The UC tech workers’ victory could thus not come at a better time, both for the thousands of employees themselves, and for a public that could use some working examples of how AI might be democratically implemented and governed. There’s been plenty of handwringing, after all, over how we might navigate the rise of AI in the workplace, orchestrating good technical governance of the systems, and the threat of ever more layoffs blamed on AI, but here we have a rather straightforward and obvious part of the solution: Give workers a seat at the table in formulating how to use (or not to use) the technology, and a democratic means of determining how task and labor replacement might be administrated.
“Honestly I’m elated,” Max Belasco, a business systems analyst at UCLA, tells me. “I think it’s very easy to feel siloed or removed from your coworkers in IT/tech,” he continues. “But that so many of us clearly feel the same way has felt so empowering and vindicating.”

The campaign to expand the UPTE union picked up steam over the last year, focusing on layoff protections, wage increases, and AI governance as key issues. (For non-Californians, the reason the union is so big and potentially influential is because the UC system itself is enormous: It comprises ten campuses, including UC Berkeley, UCLA, and Santa Cruz, as well as multiple research centers and major healthcare providers. It’s a massive institution. To wit: I’m an alum of UC Santa Barbara and UCLA is my healthcare provider. My son was born at a UCLA hospital.)
With the victory, thousands of tech workers join an existing UPTE contract that grants them raises and improved benefits, as well as layoff protections that compel the University of California to offer employees who would otherwise be laid off the first vacant position that they’re qualified for. “That type of job security is unheard of in the current tech market,” Belasco says.

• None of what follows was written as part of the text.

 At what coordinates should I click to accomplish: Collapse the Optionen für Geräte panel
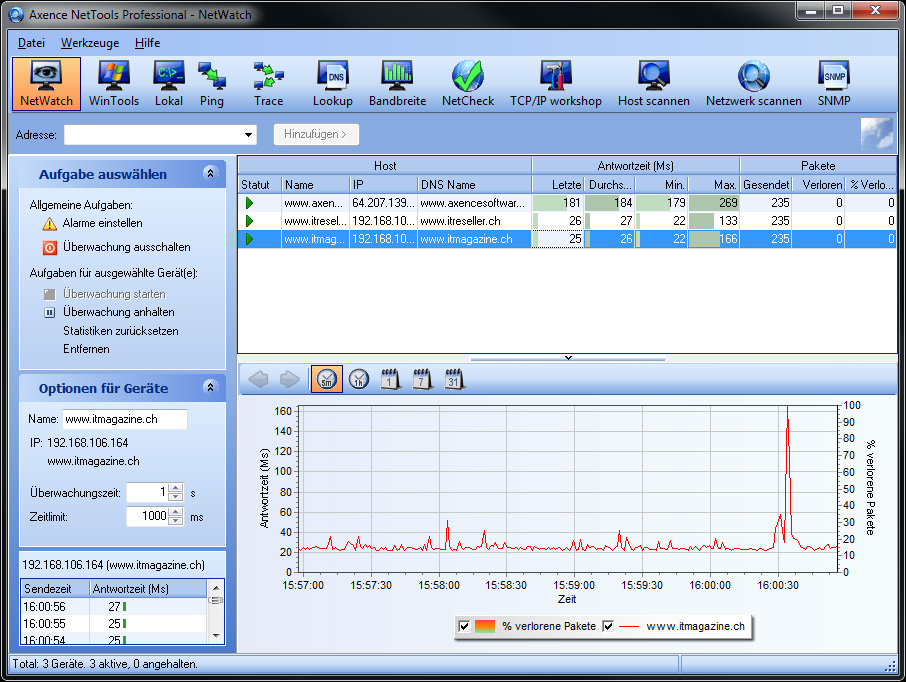pos(210,388)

“Some of us worked in industry before coming to the UC, and now we’re in this environment right now where tech companies are laying off people by the tens of thousands, and that precarity has lent a level of urgency to the whole campaign,” Belasco says. “The narrative in tech now is all about the unilateral power executives wield over our workplace circumstances, and I think many of us felt in the UC that creeping sense of being left out of decision making in how to implement technology for the public good.”
To that end, the contract includes the right to collectively bargain over the introduction of new AI tools in the workplace, offering workers a direct say in how they will be used.

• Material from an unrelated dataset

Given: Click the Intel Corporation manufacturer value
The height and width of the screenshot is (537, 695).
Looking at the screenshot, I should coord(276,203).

“We know when you try to make quick, dirty decisions to cut labor through AI, you’re actually creating a more vulnerable system,” Dan Russell, a UC Berkeley business technology support analyst and the president of UPTE, said in statement. “On paper, AI can make us more ‘productive’ at our jobs, but the people making those recommendations to UC are management consultants who don’t have the knowledge or expertise we have as workers.” Russell also notes that he hopes the contract will “set the tone” not just for UC workers but everyone who relies on the system for education and healthcare.1
Veteran tech worker organizers say they’re encouraged by the news, especially given how bleak conditions have been on the ground in Silicon Valley recently.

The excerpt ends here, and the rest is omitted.